◆ TASK PROMPT ◆
Output every line of text in the material as a JSON list of strings, one string per line, leaving out blank lines and the pictures.

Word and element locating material

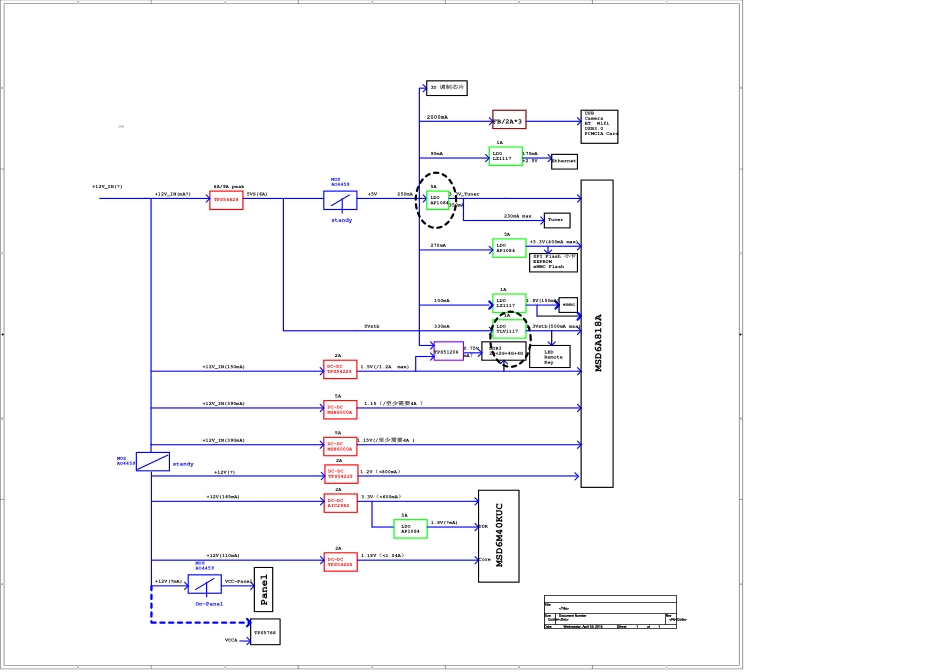Select the AO4459 standby switch on the +5V line
The width and height of the screenshot is (950, 672).
coord(340,200)
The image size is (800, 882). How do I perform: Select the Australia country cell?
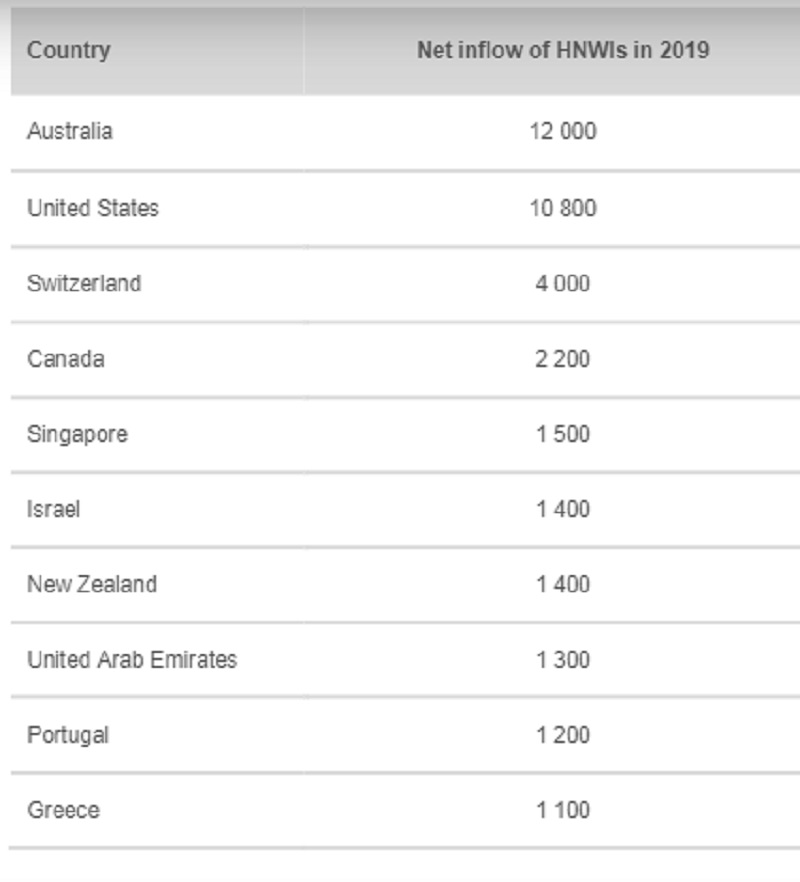click(x=70, y=131)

◆ EXPECTED ANSWER ◆
[
  "Select the AO4459 standby switch on the +5V line",
  "The width and height of the screenshot is (950, 672).",
  "coord(340,200)",
  "The image size is (800, 882). How do I perform: Select the Australia country cell?",
  "click(x=70, y=131)"
]